Check every line of the data below for the string "Task", and copy the ones that hold it.
Information given section start
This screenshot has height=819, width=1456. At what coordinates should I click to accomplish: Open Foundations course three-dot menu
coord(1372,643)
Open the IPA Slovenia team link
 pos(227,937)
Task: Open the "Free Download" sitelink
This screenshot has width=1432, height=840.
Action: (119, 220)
Information given section end
Information given section start
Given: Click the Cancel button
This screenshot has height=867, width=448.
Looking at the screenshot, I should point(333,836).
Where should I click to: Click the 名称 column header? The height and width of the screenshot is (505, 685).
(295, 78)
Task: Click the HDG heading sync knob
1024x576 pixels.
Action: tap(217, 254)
Information given section end
Information given section start
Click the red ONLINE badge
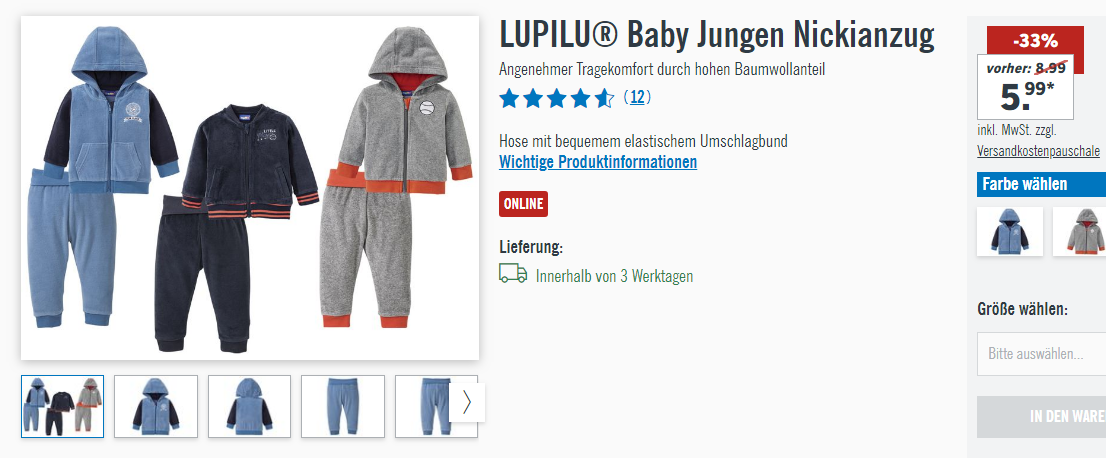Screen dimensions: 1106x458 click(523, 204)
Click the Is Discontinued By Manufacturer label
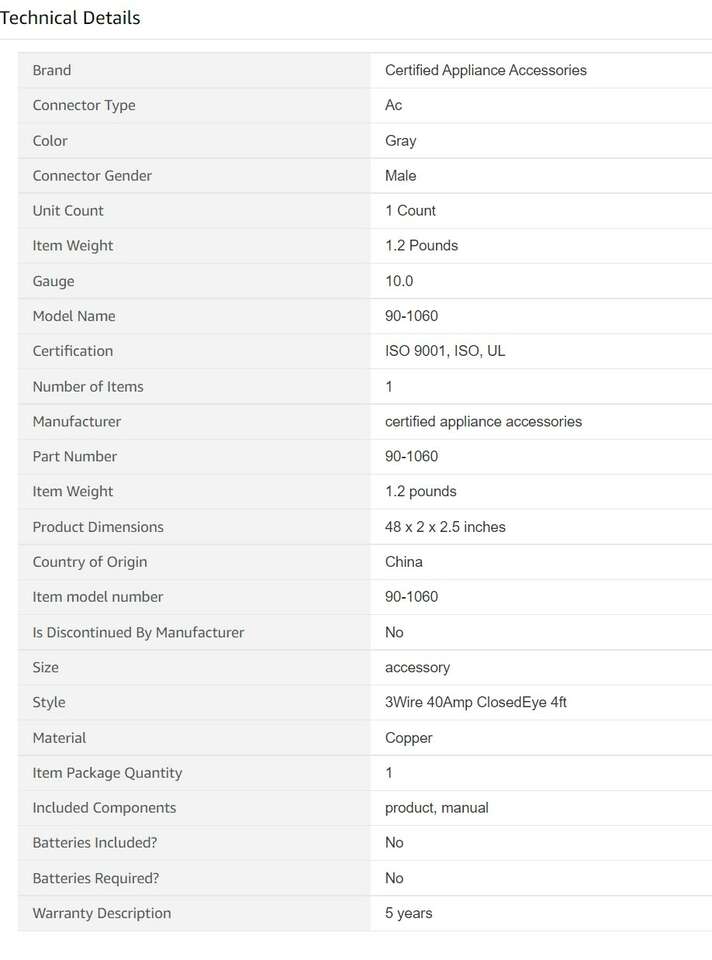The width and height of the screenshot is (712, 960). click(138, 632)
Information given section end
■ **Answer box**:
Task: Open the "Free Download" sitelink
Task: Click the HDG heading sync knob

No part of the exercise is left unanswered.